Directions for this task: Going through the listing below, tally the lines that contain the word "card" and give only that figure.

Available data:
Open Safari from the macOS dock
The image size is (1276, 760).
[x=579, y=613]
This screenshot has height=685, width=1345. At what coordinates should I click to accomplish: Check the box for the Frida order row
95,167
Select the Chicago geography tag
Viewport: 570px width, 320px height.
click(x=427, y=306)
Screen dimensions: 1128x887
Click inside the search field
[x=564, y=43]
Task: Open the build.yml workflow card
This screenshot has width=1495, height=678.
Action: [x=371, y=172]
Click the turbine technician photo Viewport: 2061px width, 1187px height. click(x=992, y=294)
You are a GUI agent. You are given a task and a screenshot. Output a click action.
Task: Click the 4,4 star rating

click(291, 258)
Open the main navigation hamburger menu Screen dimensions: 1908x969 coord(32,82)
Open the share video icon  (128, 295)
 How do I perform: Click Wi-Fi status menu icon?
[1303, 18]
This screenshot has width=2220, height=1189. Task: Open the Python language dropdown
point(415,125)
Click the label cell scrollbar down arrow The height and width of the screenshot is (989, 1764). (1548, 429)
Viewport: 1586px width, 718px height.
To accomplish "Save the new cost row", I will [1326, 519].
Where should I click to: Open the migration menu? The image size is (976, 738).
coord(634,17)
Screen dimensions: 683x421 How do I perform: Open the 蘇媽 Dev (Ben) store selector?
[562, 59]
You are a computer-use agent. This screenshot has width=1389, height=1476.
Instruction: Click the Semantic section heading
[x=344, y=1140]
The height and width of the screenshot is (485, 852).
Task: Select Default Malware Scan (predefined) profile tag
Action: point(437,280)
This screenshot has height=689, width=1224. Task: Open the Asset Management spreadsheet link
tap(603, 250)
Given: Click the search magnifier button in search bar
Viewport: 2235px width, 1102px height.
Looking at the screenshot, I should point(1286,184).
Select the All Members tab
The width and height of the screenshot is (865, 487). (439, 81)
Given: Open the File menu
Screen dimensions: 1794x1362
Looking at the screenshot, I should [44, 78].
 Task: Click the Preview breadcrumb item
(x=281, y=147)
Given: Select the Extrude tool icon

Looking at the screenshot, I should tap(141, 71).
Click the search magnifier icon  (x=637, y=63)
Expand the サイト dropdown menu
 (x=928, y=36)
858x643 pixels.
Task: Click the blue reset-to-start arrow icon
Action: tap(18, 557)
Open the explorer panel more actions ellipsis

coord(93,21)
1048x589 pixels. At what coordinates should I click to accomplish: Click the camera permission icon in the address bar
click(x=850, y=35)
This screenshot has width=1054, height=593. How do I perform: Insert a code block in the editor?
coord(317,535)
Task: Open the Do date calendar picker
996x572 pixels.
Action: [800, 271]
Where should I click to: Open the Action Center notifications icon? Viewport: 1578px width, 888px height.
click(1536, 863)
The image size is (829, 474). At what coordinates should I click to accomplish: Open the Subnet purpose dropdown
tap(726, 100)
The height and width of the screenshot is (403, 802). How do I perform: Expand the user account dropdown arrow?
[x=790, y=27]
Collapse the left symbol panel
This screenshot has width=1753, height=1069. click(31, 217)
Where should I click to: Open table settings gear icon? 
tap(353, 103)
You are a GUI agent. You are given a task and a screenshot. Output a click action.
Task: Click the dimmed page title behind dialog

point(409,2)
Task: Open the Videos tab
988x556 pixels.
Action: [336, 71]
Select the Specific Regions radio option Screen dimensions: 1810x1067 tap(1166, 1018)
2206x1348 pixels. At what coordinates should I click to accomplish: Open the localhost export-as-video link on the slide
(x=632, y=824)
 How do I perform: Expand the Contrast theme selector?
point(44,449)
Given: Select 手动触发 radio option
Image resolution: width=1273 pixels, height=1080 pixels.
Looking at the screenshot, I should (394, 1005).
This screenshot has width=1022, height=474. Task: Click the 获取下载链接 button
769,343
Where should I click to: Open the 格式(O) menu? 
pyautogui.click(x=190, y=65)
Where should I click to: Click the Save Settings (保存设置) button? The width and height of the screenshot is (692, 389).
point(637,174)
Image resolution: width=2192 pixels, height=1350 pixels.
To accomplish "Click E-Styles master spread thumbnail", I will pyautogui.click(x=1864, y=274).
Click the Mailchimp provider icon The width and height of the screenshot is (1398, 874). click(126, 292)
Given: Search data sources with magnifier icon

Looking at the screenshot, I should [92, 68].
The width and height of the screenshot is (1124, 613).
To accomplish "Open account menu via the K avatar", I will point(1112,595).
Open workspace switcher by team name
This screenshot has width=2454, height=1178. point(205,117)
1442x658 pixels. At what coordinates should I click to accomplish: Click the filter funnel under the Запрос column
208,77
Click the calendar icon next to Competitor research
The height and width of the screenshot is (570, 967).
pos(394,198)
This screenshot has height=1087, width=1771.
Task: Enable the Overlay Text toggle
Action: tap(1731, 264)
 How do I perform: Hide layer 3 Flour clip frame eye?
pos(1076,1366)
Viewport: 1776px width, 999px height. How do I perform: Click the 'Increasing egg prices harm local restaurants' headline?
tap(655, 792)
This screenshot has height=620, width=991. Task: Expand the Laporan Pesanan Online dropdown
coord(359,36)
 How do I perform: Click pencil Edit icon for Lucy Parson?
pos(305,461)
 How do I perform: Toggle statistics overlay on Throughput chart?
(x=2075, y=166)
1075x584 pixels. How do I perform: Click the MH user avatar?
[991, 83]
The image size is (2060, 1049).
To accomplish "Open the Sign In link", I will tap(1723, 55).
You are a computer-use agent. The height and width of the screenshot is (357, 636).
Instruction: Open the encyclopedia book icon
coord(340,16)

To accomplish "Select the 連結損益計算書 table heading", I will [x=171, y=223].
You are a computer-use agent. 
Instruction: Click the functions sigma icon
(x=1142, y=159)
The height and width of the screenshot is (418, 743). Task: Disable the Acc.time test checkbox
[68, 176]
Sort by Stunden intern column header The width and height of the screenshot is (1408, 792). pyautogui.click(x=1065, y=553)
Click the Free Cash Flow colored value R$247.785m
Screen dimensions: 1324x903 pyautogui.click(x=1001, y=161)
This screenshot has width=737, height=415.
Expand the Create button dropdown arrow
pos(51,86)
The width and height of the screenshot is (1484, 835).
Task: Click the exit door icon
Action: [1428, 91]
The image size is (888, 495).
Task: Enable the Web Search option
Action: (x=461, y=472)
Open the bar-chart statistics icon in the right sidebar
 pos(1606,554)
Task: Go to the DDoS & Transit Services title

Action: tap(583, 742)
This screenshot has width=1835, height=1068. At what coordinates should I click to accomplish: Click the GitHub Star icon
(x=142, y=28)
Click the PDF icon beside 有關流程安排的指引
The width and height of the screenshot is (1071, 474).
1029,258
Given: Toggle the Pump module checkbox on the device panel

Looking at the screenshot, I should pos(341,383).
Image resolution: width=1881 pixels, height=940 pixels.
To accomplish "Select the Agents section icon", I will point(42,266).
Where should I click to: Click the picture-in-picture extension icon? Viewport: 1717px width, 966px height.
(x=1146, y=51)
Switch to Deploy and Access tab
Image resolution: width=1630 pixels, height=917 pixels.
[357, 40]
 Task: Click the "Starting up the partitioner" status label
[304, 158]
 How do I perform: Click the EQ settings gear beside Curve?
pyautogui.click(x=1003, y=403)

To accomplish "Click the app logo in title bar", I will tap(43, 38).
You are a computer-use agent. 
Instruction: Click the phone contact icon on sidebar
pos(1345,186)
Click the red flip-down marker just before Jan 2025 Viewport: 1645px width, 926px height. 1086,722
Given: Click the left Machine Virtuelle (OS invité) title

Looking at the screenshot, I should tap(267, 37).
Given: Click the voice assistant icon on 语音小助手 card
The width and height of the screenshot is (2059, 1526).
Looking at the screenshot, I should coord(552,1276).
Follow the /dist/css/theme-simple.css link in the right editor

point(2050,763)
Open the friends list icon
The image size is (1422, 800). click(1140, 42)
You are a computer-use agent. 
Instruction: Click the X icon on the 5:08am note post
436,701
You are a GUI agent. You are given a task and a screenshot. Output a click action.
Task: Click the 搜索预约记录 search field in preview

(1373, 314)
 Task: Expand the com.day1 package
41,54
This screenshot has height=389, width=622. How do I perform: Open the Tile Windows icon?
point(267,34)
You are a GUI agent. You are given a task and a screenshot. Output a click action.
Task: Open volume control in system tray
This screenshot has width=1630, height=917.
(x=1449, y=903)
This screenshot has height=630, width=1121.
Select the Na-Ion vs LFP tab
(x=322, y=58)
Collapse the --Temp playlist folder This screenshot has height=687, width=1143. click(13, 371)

Solution: 2